Impairment of monocytic function after influenza virus infection.

In order to analyze the immunosuppression associated with influenza virus infection, we investigated monocytic function in macrophage hybridoma cell lines 5 weeks after infection with two strains of influenza virus. Clones 30 and 63, chosen for stability in long-term culture, were infected with two strains of influenza virus, X-31 and PR-8. Uniform infection of both cell lines was confirmed by intracytoplasmic staining with the antihemagglutinin strain-specific monoclonal antibodies PY 102 and PY 206. One week after infection, clones 30 and 63 lost their ability to stimulate tetanus toxoid-specific major histocompatibility complex (MHC)-matched responder T cells.
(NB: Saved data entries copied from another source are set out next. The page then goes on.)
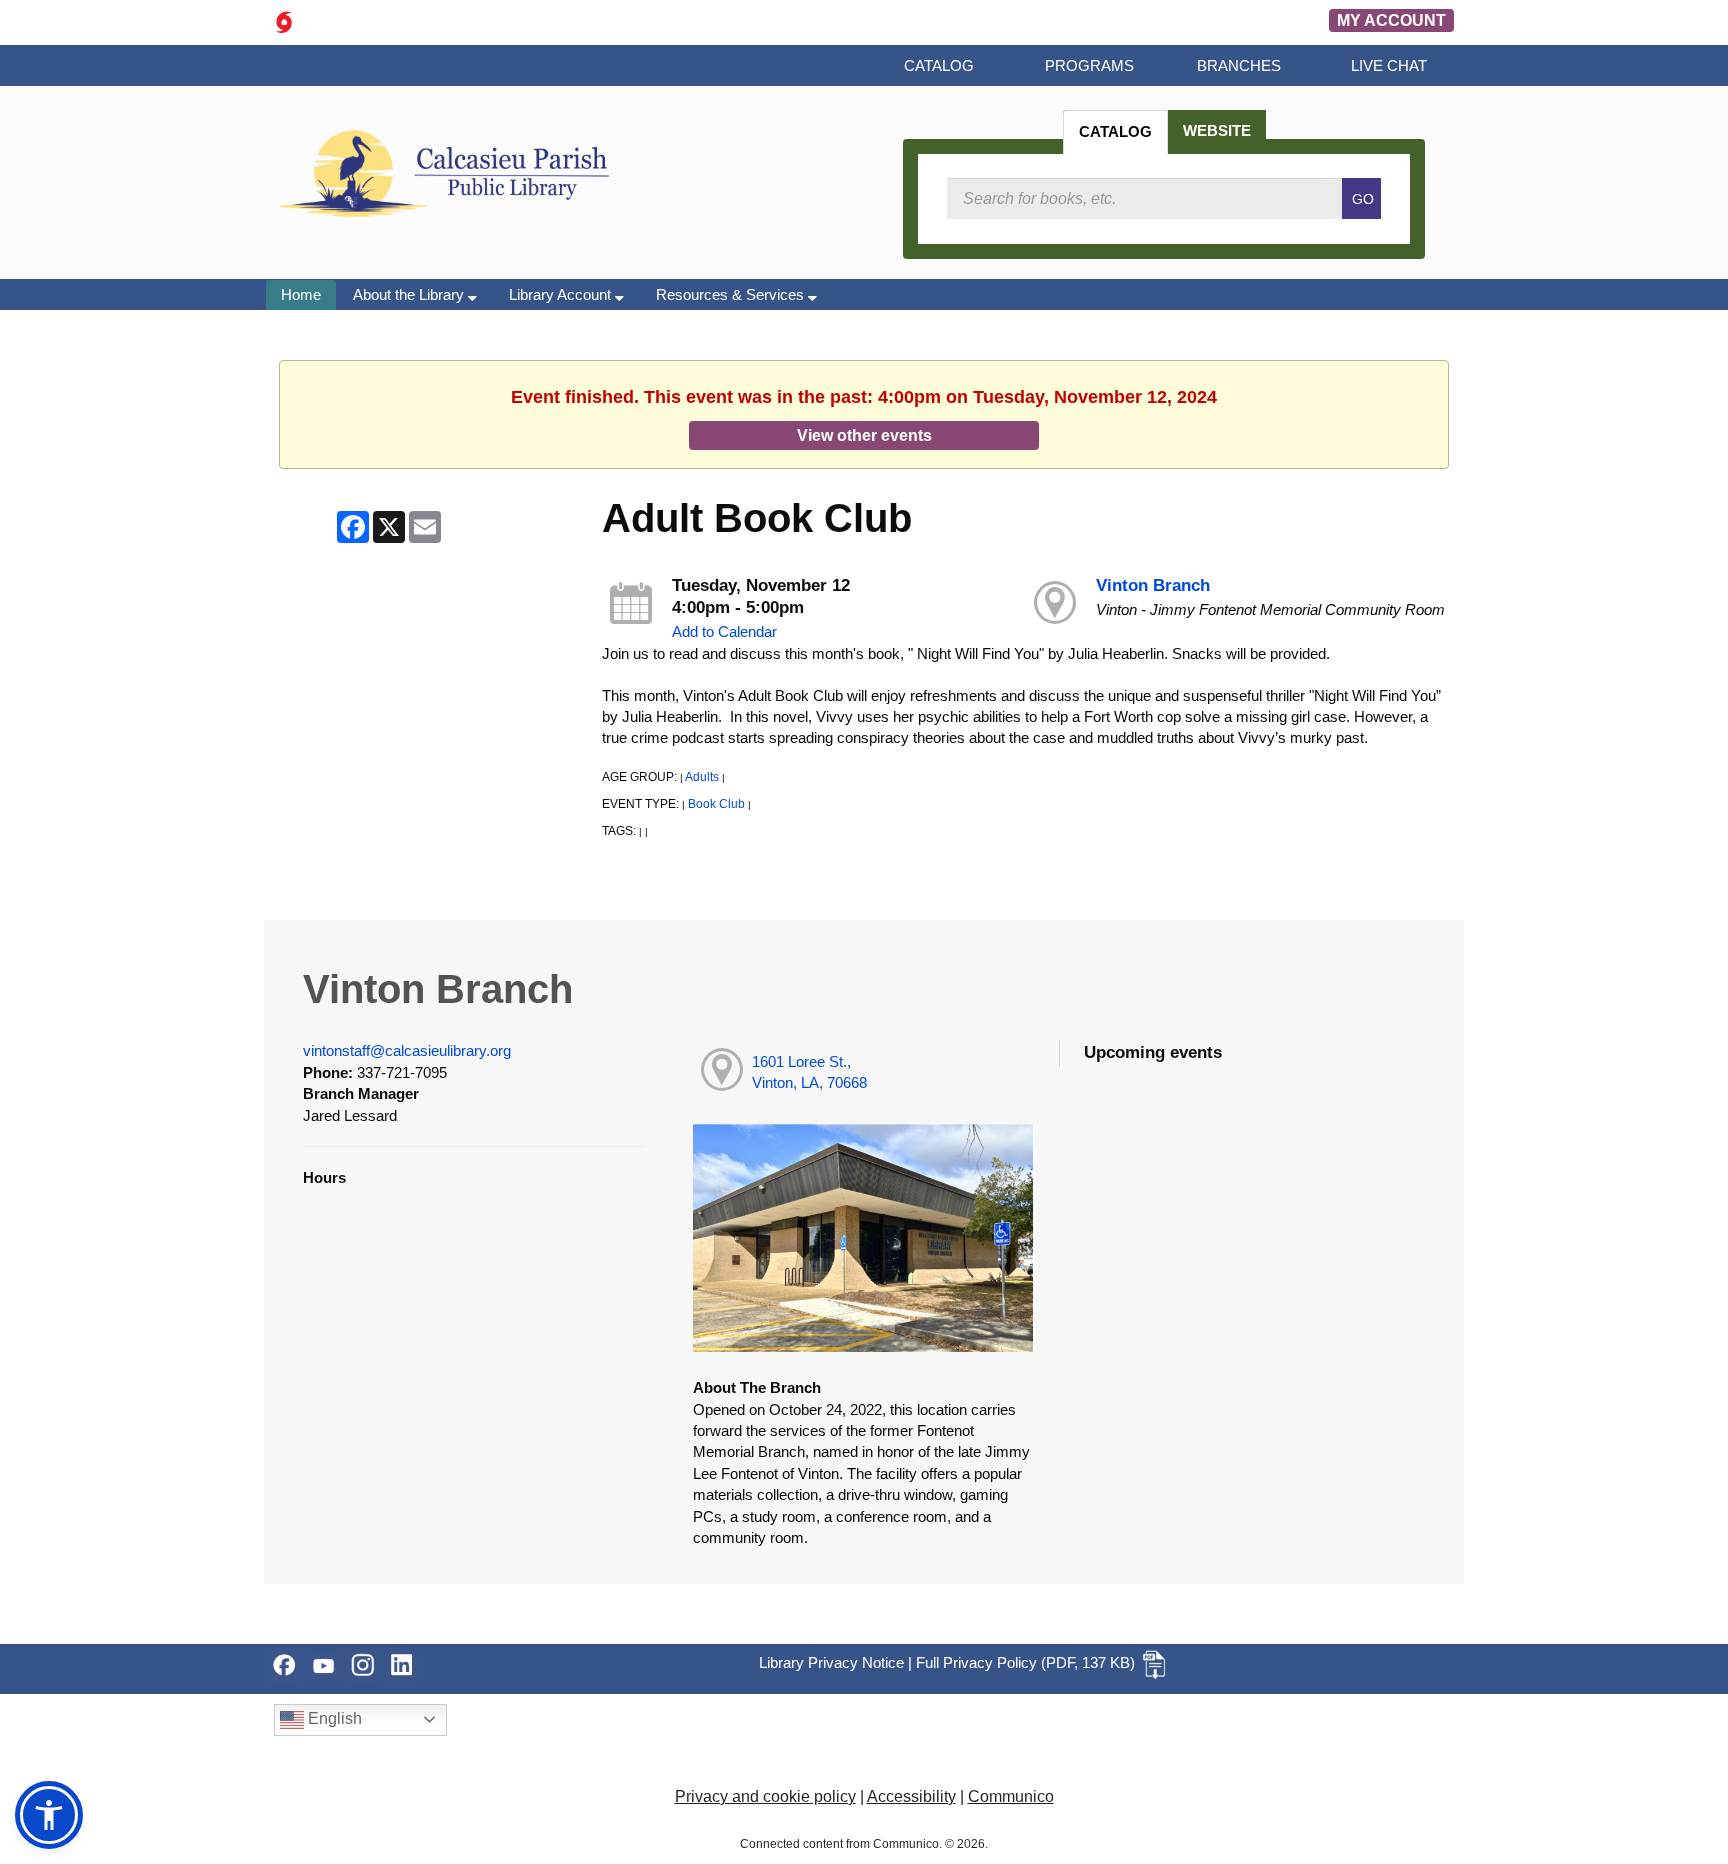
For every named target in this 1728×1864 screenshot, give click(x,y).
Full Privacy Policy (976, 1662)
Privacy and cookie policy (765, 1796)
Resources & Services (732, 294)
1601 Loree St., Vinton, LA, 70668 (809, 1072)
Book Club (716, 804)
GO (1363, 199)
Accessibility (911, 1796)
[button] (49, 1815)
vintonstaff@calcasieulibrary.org (407, 1050)
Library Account (562, 294)
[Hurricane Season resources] (284, 20)
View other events (864, 435)
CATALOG (1115, 131)
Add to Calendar (724, 631)
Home (301, 294)
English (333, 1718)
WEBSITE (1217, 130)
Coincident with the inability to stimulate MHC-matched T cells, there was diminished surface expression of class II MHC antigens and LFA-1-alpha and LFA-3 compared with that in uninfected cells: DR, 2.5 versus 10.6% (mean channel 0.3 versus 1.5); DQ, 1.6 versus 15.6% (mean channel 0.3 versus 3.0); DP, 5.0 versus 30.9% (mean channel 0.3 versus 2.0). LFA-1-alpha expression was reduced (13.1 versus 20.0%; mean channel 1.5 versus 2.0) while LFA-3 expression remained the same (22.2 versus 324%; mean channel 3.0 versus 3.3). Class I MHC surface antigen expression was unaltered. Cytokine secretion was also perturbed, as interleukin 1-alpha (IL-1-alpha) and IL-1-beta production was lost 1 week after infection. Production of IL-12 and IL-10 was unchanged, while IL-6 production was increased. The viability of the T cells cocultured with 63Flu was unaltered, demonstrating that the inability of the MHC-restricted T cells to proliferate in response to tetanus toxoid was not due to a toxic effect of 63Flu. Interestingly, other accessory functions, including the ability to support mitogen- and anti-CD3-mediated T-cell proliferation, remained intact. These data suggest that alteration of macrophage function relating to viral infection occurs at multiple levels and may contribute to the immunosuppression observed following influenza virus infection.